The copy has to match the data exactly and leave out every picture.

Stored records
--

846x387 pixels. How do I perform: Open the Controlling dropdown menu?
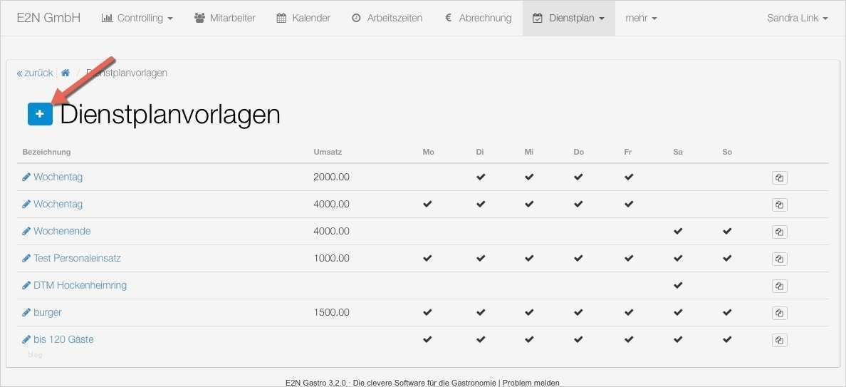pyautogui.click(x=137, y=18)
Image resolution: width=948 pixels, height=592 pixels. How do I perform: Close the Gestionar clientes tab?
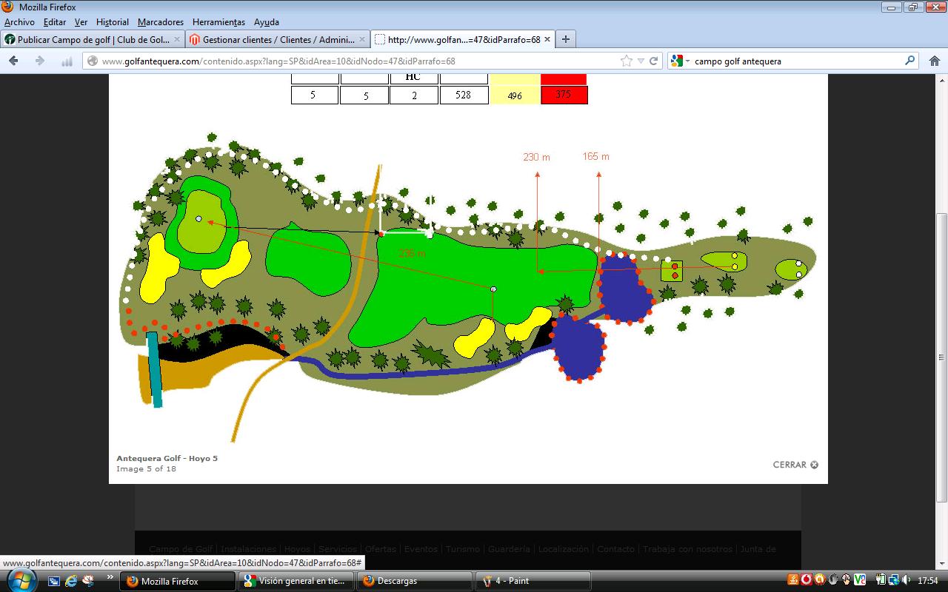point(362,39)
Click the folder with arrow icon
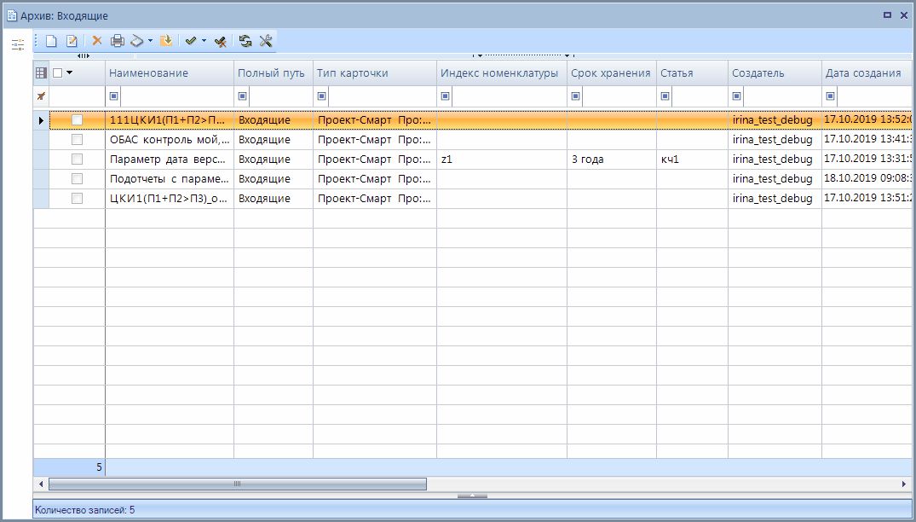 [167, 41]
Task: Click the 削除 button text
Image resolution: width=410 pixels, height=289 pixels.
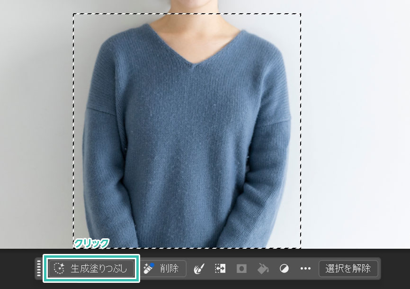Action: [169, 269]
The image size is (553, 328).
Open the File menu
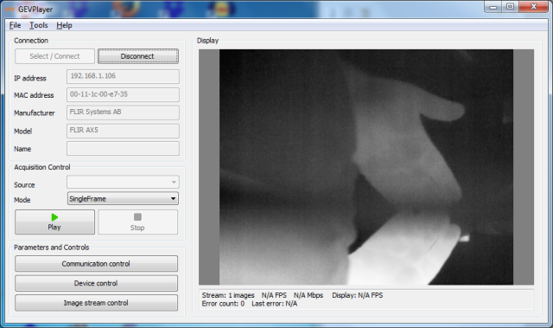[15, 25]
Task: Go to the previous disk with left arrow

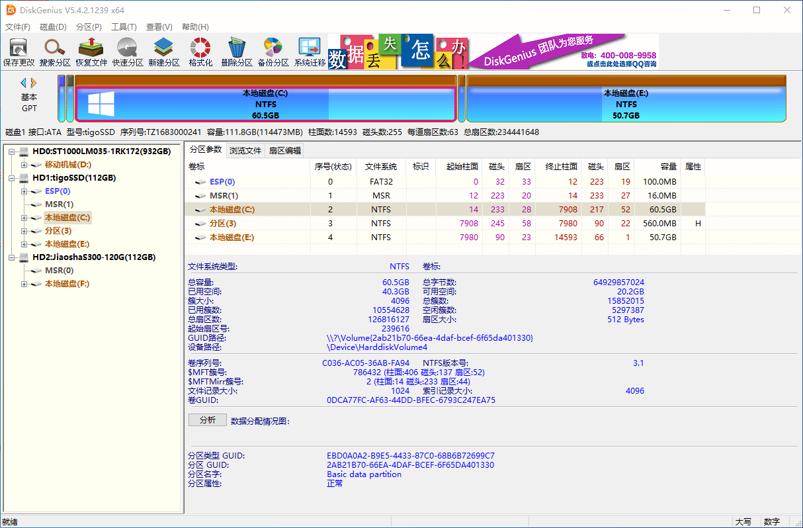Action: click(x=24, y=83)
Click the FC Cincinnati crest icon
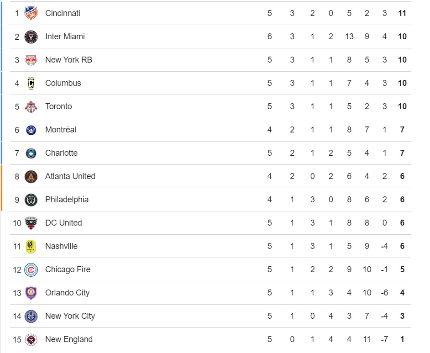Screen dimensions: 430x353 [31, 13]
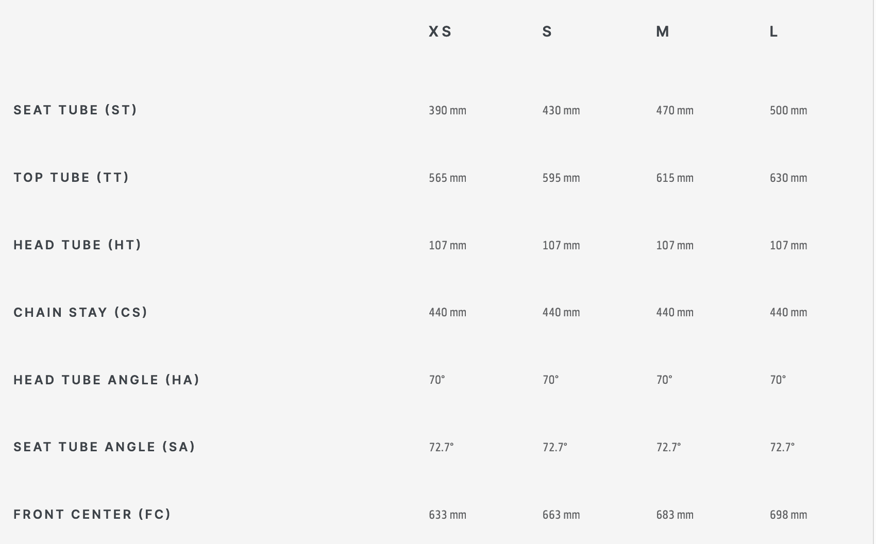This screenshot has height=544, width=876.
Task: Select the 663 mm front center value
Action: coord(561,515)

--

_Response to this task:_
846x387 pixels. How do I perform: Open the Controlling dropdown menu?
pyautogui.click(x=137, y=18)
Image resolution: width=948 pixels, height=592 pixels. How do I perform: Close the Gestionar clientes tab?
point(362,39)
Click the folder with arrow icon
 [167, 41]
Task: Click the 削除 button text
Image resolution: width=410 pixels, height=289 pixels.
Action: [169, 269]
The image size is (553, 328).
Open the File menu
[15, 25]
Task: Go to the previous disk with left arrow

Action: click(x=24, y=83)
Click the FC Cincinnati crest icon
Screen dimensions: 430x353 [31, 13]
This screenshot has height=544, width=876.
Task: Select the 663 mm front center value
Action: coord(561,515)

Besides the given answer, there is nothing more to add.